Figure 3. 内酰胺上比甲基大的取代是不允许的
对于该配体系列,疏水性活性悬崖分析显示出两个绿色区域,在这该区域引入疏水性取代基/片段对活性有利(图4A),在左侧有一个品红色的区域,在该区域引入疏水性片段对活性不利。 此外,我们在杂环(GSK-481异噁唑环)周围具有大面积的疏水不利区,这表明在该区域增加疏水性对活性有不利的影响。
对RIPK1的蛋白表面根据疏水性进行着色(图4B),异唑的CH和内酰胺NMe均指向亲水区域(蓝色),这与Activity Atlas等值图一致。
Figure 4. A. 疏水性活性悬崖分析; B. 用疏水性着色的RIPK1分子表面
静电势活性悬崖总结
静电势活性悬崖分析(图5)显示了负静电势(蓝色)与正静电势(红色)对RIPK1活性起关键作用的区域。
Figure 5. RIPK1的静电势活性悬崖分析.
在叠合好的配体的下方,增加负静电势对活性有利的区域显然与酰胺链接臂的羰基氢键形成有关系。在PDB 5HX6中羰基氧与Asp156骨架NH发生氢键相互作用(图1A)。
如图5所示,在叠合好的配体的链接臂上方的那个更大的正、负静电势有利区域与内酰胺羰基及5元环相关。然而,对RIPK1活性有利的效应不能简单地用经典的配体-蛋白相互作用来解释,借助蛋白相互作用势(Protein Interaction Potentials,PIPs)对RIPK1结合位点的静电分析可以帮我们进一步理解Activity Altas等值图报告的趋势。

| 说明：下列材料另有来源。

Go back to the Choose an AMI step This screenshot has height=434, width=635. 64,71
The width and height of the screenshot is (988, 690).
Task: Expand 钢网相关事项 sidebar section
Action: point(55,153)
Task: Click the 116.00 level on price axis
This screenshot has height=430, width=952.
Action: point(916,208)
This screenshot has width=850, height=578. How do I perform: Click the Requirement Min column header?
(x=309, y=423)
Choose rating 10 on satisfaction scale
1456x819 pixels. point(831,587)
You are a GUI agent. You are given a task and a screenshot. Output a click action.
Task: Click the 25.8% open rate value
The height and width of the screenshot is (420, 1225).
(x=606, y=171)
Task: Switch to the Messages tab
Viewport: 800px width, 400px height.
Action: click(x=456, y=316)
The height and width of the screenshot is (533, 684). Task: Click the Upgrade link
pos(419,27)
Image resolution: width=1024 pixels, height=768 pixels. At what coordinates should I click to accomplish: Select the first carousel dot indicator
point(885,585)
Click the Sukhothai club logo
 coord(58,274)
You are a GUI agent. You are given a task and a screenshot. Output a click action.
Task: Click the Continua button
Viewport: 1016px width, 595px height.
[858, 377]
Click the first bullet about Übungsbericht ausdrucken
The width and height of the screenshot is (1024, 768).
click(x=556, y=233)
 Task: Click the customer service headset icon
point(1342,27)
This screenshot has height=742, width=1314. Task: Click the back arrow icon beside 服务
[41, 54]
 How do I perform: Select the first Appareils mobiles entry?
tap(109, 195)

PIP提供了蛋白结合位点详细的静电作用图,因此可以为理解配体结合、SAR和靶向蛋白的新分子设计提供宝贵的价值。可视化比较PDB 5HX6活性位点的PIP与噁唑5的配体场(pIC5=10.3,该系列中活性最强的化合物),发现噁唑右侧的正静电场正好与RIPK1活性位点的负PIPs对映。同时,配体的负静电场位于RIPK1活性位点正静电区域的中间(图6A-B)。恶唑5的静电互补图谱也证实了配体和蛋白静电之间的良好互补性(图6C)。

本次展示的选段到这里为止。